• _HOW TO COMPLETE THIS TASK_:
With the pictures excluded, reproduce all of the data exactly.

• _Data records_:
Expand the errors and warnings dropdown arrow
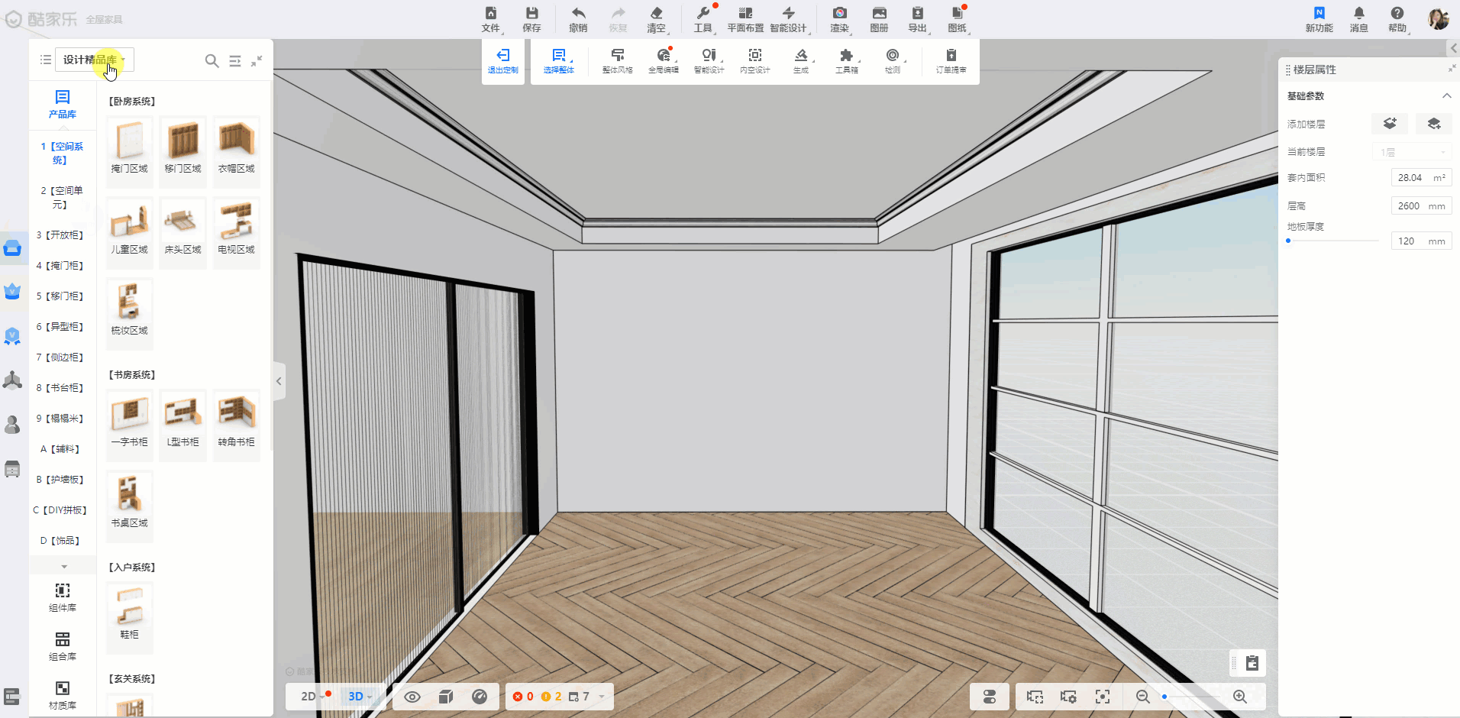[602, 697]
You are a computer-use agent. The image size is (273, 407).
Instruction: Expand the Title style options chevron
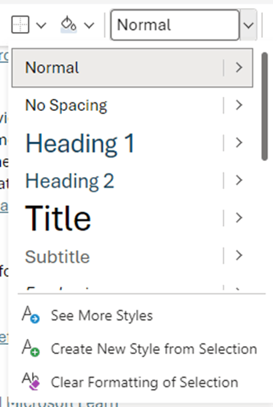pyautogui.click(x=239, y=217)
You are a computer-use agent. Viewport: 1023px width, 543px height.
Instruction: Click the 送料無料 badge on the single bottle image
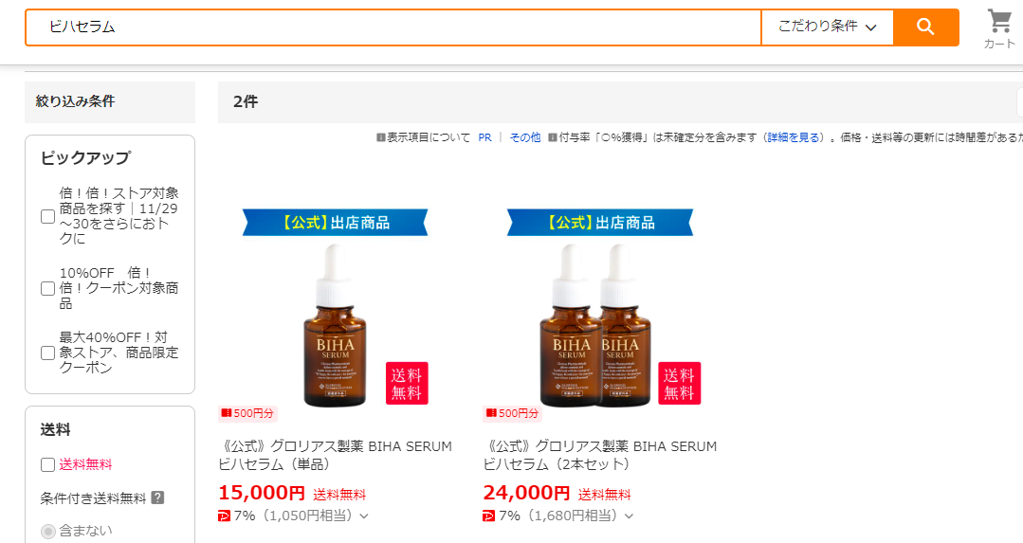click(x=407, y=383)
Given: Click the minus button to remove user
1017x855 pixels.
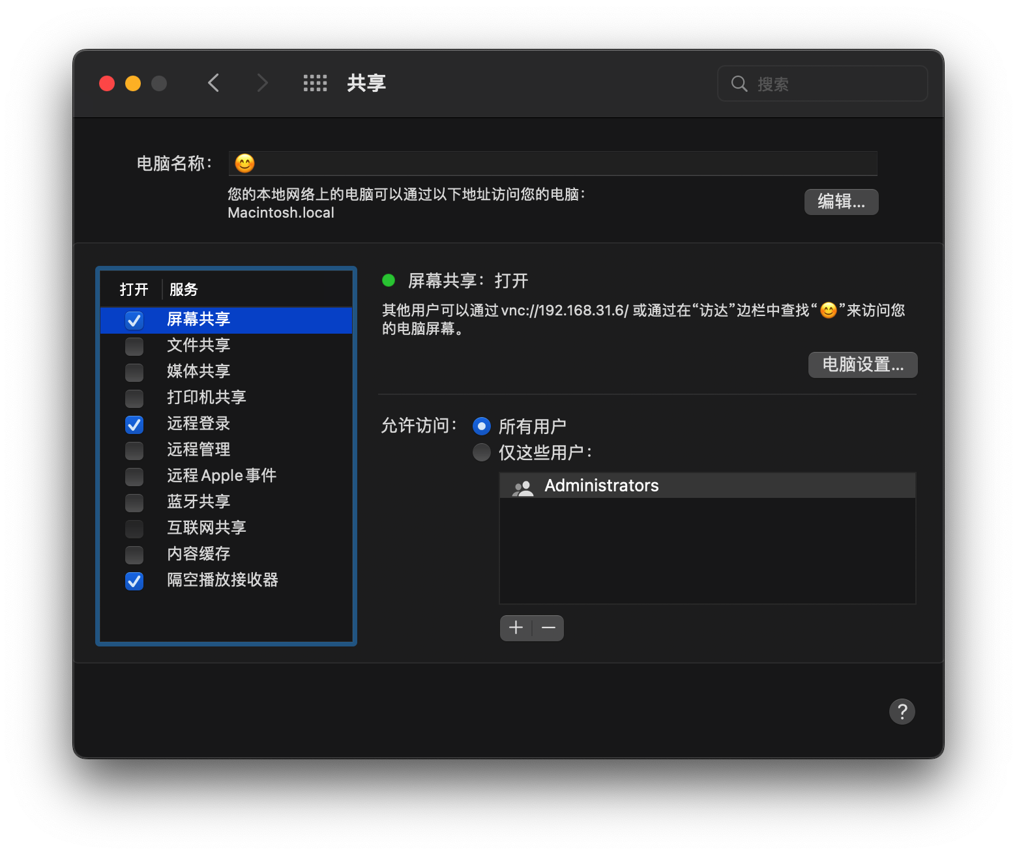Looking at the screenshot, I should point(548,628).
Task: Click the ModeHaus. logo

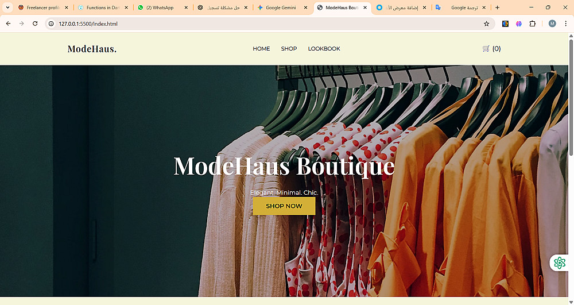Action: click(92, 49)
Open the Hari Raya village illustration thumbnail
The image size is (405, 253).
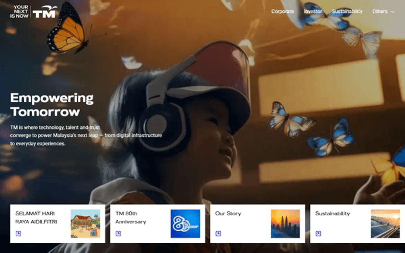pos(85,223)
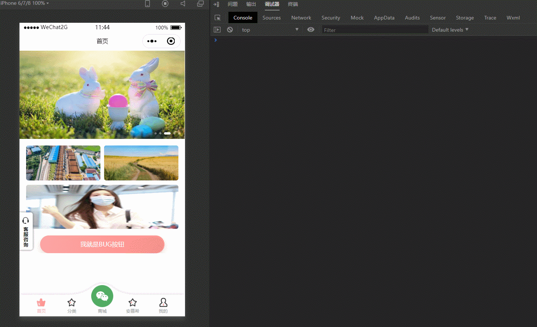The image size is (537, 327).
Task: Toggle the live expression eye icon
Action: click(x=311, y=30)
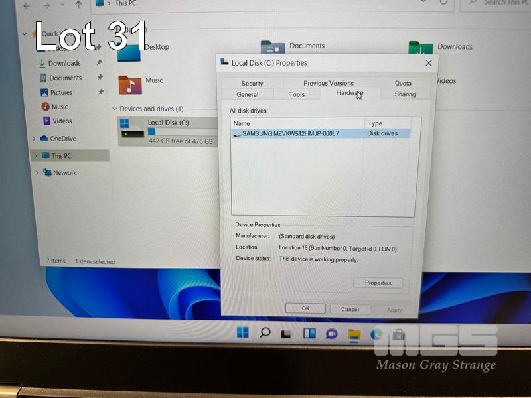Open the Windows Start menu
The width and height of the screenshot is (531, 398).
pos(243,332)
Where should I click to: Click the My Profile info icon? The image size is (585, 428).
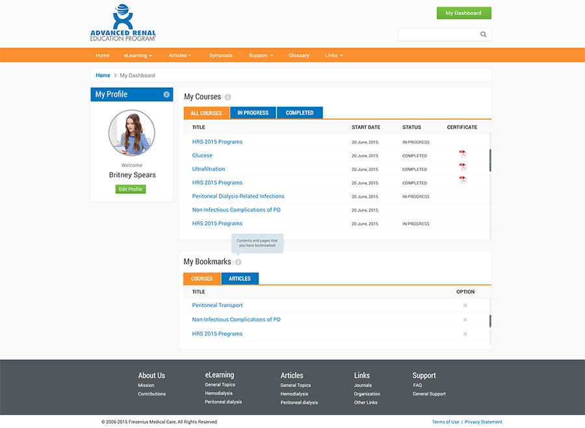pos(166,95)
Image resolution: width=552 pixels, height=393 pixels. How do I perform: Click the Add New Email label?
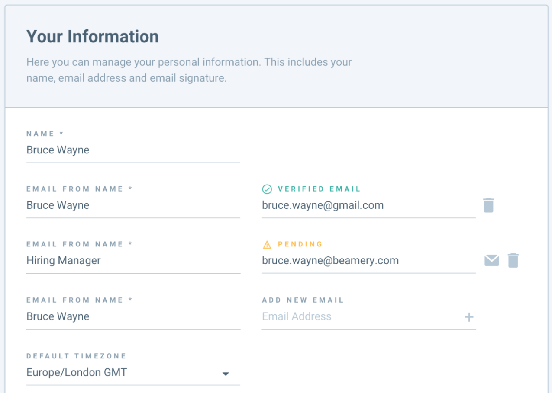click(x=303, y=300)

• _COMPLETED TASK_:
Expand the errors and warnings dropdown arrow
[602, 697]
You are a computer-use agent. The image size is (273, 407).
Instruction: Expand the Title style options chevron
pyautogui.click(x=239, y=217)
You are a computer-use agent. Viewport: 1023px width, 543px height.
Instruction: Click the 送料無料 badge on the single bottle image
click(x=407, y=383)
Given: Click the minus button to remove user
1017x855 pixels.
Looking at the screenshot, I should point(548,628).
Task: Click the ModeHaus. logo

Action: click(92, 49)
Open the Hari Raya village illustration thumbnail
The image size is (405, 253).
pos(85,223)
The image size is (537, 327).
Task: Toggle the live expression eye icon
Action: click(x=311, y=30)
Open the Windows Start menu
The width and height of the screenshot is (531, 398).
pos(243,332)
Where should I click to: Click the My Profile info icon? The image size is (585, 428).
pos(166,95)
Image resolution: width=552 pixels, height=393 pixels. How do I perform: Click the Add New Email label?
click(x=303, y=300)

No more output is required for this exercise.